Wildfire Emergency Declared in Wash.
Aug 24 11:05 AM US/Eastern
Gov. Chris Gregoire declared a statewide wildfire emergency as several large fires burned in Washington state and forecasters predicted more storms with high winds.
"Numerous wildfires across Washington pose a serious threat to homes, infrastructure, businesses and natural resources ... and our firefighting resources have begun to grow scarce," Gregoire said Wednesday following a helicopter tour of the largest fire, in the north-central part of the state.
The proclamation allows state agencies to send money and resources to help local jurisdictions battle the blazes.
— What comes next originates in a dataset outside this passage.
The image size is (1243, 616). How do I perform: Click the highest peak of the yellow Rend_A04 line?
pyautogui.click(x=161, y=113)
As the governor flew over the 200-square-mile fire complex, flames leaped 100 feet into the air. Nearly 3,000 firefighters were assigned to the area.
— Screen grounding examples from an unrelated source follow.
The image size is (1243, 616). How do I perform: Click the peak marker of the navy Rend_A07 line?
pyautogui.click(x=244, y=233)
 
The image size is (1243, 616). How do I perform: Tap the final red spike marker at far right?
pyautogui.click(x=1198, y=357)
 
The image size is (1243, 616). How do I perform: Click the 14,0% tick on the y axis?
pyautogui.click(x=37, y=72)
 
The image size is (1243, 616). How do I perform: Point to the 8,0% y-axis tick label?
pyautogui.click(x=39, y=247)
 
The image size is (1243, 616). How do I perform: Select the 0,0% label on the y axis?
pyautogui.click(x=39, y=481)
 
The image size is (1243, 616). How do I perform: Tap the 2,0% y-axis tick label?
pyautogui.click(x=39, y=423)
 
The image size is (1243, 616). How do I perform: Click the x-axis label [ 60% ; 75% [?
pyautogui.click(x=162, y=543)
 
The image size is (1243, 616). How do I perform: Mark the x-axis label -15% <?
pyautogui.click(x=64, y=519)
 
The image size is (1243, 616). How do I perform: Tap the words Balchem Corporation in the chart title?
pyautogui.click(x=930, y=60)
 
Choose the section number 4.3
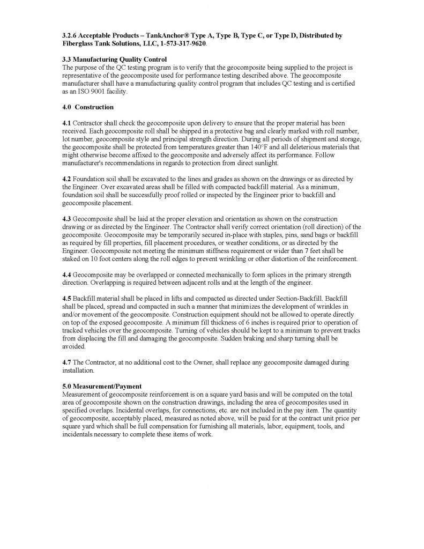67,219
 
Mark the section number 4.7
67,363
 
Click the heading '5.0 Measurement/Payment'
102,387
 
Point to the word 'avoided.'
75,347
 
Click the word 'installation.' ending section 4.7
78,370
"It's very rugged terrain," Gregoire said. "The firefighters go in and put up a line, and the fire will jump a mile over the line. ... We're just hoping now the weather cooperates."
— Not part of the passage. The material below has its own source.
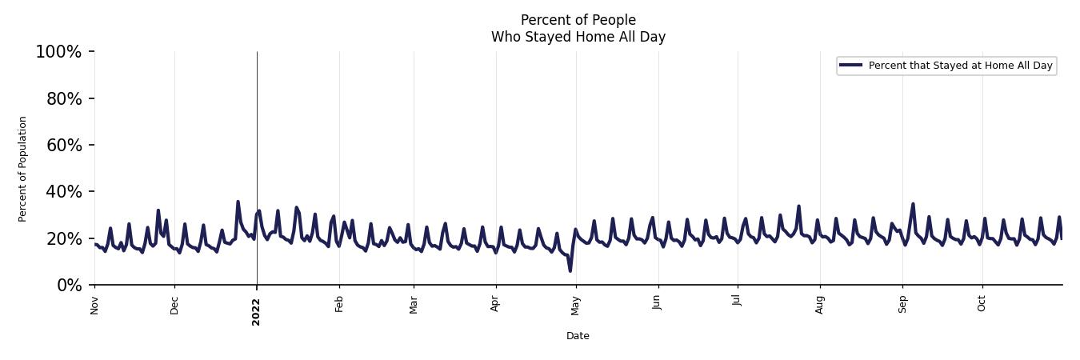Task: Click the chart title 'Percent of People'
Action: [578, 20]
In Columbia County, in the southeast part of the state, a fire south of Dayton almost doubled in size in about 24 hours to an estimated 25,000 acres, nearly 40 square miles. Lightning-sparked fires had destroyed two homes and 10 outbuildings in the county by Wednesday evening, said Lisa Caldwell, an emergency management official.
Residents along a roughly five-mile stretch of the Tucannon River were told to evacuate on Wednesday.
In nearby Walla Walla County, also in southeastern Washington, some residents along Coppei Creek were urged to evacuate as three fires burned nearby.
Thirty-five residents evacuated from a nursing home in Dayton were allowed to return after smoke over the area had cleared, and residents of some of the 200 homes that were evacuated also came back, said Ray Steiger, an information officer at the Columbia County fire complex.
In Utah, a firefighter who died while battling a blaze in the Fishlake National Forest was taken to the cemetery on a fire truck Wednesday.
More than 1,000 people, including Gov. Jon Huntsman, attended the funeral for Spencer Koyle, 33, who died Aug. 17. He was scouting a fire when it suddenly trapped him, authorities said.
"There were a lot of tears," said Susan Marzec, a U.S. Bureau of Land Management spokeswoman.
The fire continued to burn Wednesday about 15 miles north of the funeral in Holden. It covered nearly 8,000 acres, or 12 1/2 square miles.
Nearly 7 million acres, close to 11,000 square miles, have burned across the U.S. this year, well above the average of about 4.4 million acres by this time of year, according to the National Interagency Fire Center.